--- Assigned task ---
Leave every entry as it is and write the data out in full.

----- Dataset extract -----

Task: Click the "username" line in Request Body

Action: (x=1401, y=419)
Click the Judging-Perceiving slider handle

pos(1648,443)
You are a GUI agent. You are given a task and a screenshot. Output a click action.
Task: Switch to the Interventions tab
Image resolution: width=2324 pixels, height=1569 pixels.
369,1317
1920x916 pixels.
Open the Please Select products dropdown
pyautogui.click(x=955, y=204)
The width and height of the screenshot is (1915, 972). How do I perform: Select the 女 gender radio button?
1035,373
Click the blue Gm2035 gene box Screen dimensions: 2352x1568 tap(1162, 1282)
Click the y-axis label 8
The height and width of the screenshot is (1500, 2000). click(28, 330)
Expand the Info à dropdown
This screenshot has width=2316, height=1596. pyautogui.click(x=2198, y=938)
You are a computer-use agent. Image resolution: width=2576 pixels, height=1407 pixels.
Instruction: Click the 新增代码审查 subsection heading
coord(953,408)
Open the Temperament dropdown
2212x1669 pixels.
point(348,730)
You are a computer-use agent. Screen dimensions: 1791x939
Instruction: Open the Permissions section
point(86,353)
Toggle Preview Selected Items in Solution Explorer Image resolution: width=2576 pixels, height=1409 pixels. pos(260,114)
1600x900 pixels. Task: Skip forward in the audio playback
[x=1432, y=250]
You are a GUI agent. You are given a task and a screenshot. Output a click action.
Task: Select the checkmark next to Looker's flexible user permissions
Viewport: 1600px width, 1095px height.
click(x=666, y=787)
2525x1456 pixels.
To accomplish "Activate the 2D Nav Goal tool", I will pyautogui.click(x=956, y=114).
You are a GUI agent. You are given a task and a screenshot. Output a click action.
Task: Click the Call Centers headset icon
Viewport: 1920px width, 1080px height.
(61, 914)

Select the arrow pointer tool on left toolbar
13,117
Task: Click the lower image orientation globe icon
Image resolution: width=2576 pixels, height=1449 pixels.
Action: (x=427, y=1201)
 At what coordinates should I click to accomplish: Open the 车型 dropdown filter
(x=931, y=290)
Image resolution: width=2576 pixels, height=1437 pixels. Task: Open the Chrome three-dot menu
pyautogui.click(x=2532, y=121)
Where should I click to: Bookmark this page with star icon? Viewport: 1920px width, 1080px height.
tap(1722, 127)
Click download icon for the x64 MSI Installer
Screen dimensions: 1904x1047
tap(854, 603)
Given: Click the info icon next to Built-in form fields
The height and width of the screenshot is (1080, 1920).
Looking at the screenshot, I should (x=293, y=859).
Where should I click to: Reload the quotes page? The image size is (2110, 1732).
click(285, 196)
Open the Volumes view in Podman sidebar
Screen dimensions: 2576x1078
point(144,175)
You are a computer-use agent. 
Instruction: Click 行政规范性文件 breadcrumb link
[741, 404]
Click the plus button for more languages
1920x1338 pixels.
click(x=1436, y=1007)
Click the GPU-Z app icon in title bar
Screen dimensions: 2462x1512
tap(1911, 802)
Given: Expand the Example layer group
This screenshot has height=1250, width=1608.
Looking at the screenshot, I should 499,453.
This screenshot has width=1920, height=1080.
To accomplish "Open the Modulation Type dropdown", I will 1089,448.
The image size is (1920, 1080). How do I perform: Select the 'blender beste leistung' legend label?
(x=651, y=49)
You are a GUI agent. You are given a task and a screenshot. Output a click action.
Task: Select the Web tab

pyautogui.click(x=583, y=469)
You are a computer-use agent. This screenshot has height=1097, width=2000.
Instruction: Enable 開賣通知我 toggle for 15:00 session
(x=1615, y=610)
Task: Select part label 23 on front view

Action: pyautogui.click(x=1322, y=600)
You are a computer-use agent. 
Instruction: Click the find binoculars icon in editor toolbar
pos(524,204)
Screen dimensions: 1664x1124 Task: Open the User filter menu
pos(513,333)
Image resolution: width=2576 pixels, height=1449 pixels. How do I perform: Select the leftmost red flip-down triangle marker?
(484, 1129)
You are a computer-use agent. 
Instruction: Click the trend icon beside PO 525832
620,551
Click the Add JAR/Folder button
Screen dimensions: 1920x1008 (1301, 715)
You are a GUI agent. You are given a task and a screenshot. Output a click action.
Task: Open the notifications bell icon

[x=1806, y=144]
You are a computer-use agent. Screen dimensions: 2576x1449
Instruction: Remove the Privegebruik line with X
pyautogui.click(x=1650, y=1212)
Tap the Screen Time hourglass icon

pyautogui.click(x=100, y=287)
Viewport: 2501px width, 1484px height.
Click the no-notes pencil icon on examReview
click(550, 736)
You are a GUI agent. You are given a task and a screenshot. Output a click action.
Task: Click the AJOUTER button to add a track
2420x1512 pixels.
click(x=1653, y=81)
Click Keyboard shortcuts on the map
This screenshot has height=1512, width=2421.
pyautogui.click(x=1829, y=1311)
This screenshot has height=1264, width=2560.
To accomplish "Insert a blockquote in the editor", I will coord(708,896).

-----

--- Reply ---
Task: Click the "username" line in Request Body

Action: (x=1401, y=419)
Click the Judging-Perceiving slider handle

pos(1648,443)
You are a GUI agent. You are given a task and a screenshot. Output a click action.
Task: Switch to the Interventions tab
Image resolution: width=2324 pixels, height=1569 pixels.
369,1317
1920x916 pixels.
Open the Please Select products dropdown
pyautogui.click(x=955, y=204)
The width and height of the screenshot is (1915, 972). How do I perform: Select the 女 gender radio button?
1035,373
Click the blue Gm2035 gene box Screen dimensions: 2352x1568 tap(1162, 1282)
Click the y-axis label 8
The height and width of the screenshot is (1500, 2000). click(28, 330)
Expand the Info à dropdown
This screenshot has width=2316, height=1596. pyautogui.click(x=2198, y=938)
You are a computer-use agent. Image resolution: width=2576 pixels, height=1407 pixels.
Instruction: Click the 新增代码审查 subsection heading
coord(953,408)
Open the Temperament dropdown
2212x1669 pixels.
point(348,730)
You are a computer-use agent. Screen dimensions: 1791x939
Instruction: Open the Permissions section
point(86,353)
Toggle Preview Selected Items in Solution Explorer Image resolution: width=2576 pixels, height=1409 pixels. pos(260,114)
1600x900 pixels. Task: Skip forward in the audio playback
[x=1432, y=250]
You are a GUI agent. You are given a task and a screenshot. Output a click action.
Task: Select the checkmark next to Looker's flexible user permissions
Viewport: 1600px width, 1095px height.
click(x=666, y=787)
2525x1456 pixels.
To accomplish "Activate the 2D Nav Goal tool", I will pyautogui.click(x=956, y=114).
You are a GUI agent. You are given a task and a screenshot. Output a click action.
Task: Click the Call Centers headset icon
Viewport: 1920px width, 1080px height.
(61, 914)

Select the arrow pointer tool on left toolbar
13,117
Task: Click the lower image orientation globe icon
Image resolution: width=2576 pixels, height=1449 pixels.
Action: (x=427, y=1201)
 At what coordinates should I click to accomplish: Open the 车型 dropdown filter
(x=931, y=290)
Image resolution: width=2576 pixels, height=1437 pixels. Task: Open the Chrome three-dot menu
pyautogui.click(x=2532, y=121)
Where should I click to: Bookmark this page with star icon? Viewport: 1920px width, 1080px height.
tap(1722, 127)
Click download icon for the x64 MSI Installer
Screen dimensions: 1904x1047
tap(854, 603)
Given: Click the info icon next to Built-in form fields
The height and width of the screenshot is (1080, 1920).
Looking at the screenshot, I should (x=293, y=859).
Where should I click to: Reload the quotes page? The image size is (2110, 1732).
click(285, 196)
Open the Volumes view in Podman sidebar
Screen dimensions: 2576x1078
point(144,175)
You are a computer-use agent. 
Instruction: Click 行政规范性文件 breadcrumb link
[741, 404]
Click the plus button for more languages
1920x1338 pixels.
click(x=1436, y=1007)
Click the GPU-Z app icon in title bar
Screen dimensions: 2462x1512
tap(1911, 802)
Given: Expand the Example layer group
This screenshot has height=1250, width=1608.
Looking at the screenshot, I should 499,453.
This screenshot has width=1920, height=1080.
To accomplish "Open the Modulation Type dropdown", I will 1089,448.
The image size is (1920, 1080). How do I perform: Select the 'blender beste leistung' legend label?
(x=651, y=49)
You are a GUI agent. You are given a task and a screenshot. Output a click action.
Task: Select the Web tab

pyautogui.click(x=583, y=469)
You are a computer-use agent. This screenshot has height=1097, width=2000.
Instruction: Enable 開賣通知我 toggle for 15:00 session
(x=1615, y=610)
Task: Select part label 23 on front view

Action: pyautogui.click(x=1322, y=600)
You are a computer-use agent. 
Instruction: Click the find binoculars icon in editor toolbar
pos(524,204)
Screen dimensions: 1664x1124 Task: Open the User filter menu
pos(513,333)
Image resolution: width=2576 pixels, height=1449 pixels. How do I perform: Select the leftmost red flip-down triangle marker?
(484, 1129)
You are a computer-use agent. 
Instruction: Click the trend icon beside PO 525832
620,551
Click the Add JAR/Folder button
Screen dimensions: 1920x1008 (1301, 715)
You are a GUI agent. You are given a task and a screenshot. Output a click action.
Task: Open the notifications bell icon

[x=1806, y=144]
You are a computer-use agent. Screen dimensions: 2576x1449
Instruction: Remove the Privegebruik line with X
pyautogui.click(x=1650, y=1212)
Tap the Screen Time hourglass icon

pyautogui.click(x=100, y=287)
Viewport: 2501px width, 1484px height.
Click the no-notes pencil icon on examReview
click(550, 736)
You are a GUI agent. You are given a task and a screenshot. Output a click action.
Task: Click the AJOUTER button to add a track
2420x1512 pixels.
click(x=1653, y=81)
Click Keyboard shortcuts on the map
This screenshot has height=1512, width=2421.
pyautogui.click(x=1829, y=1311)
This screenshot has height=1264, width=2560.
To accomplish "Insert a blockquote in the editor", I will coord(708,896).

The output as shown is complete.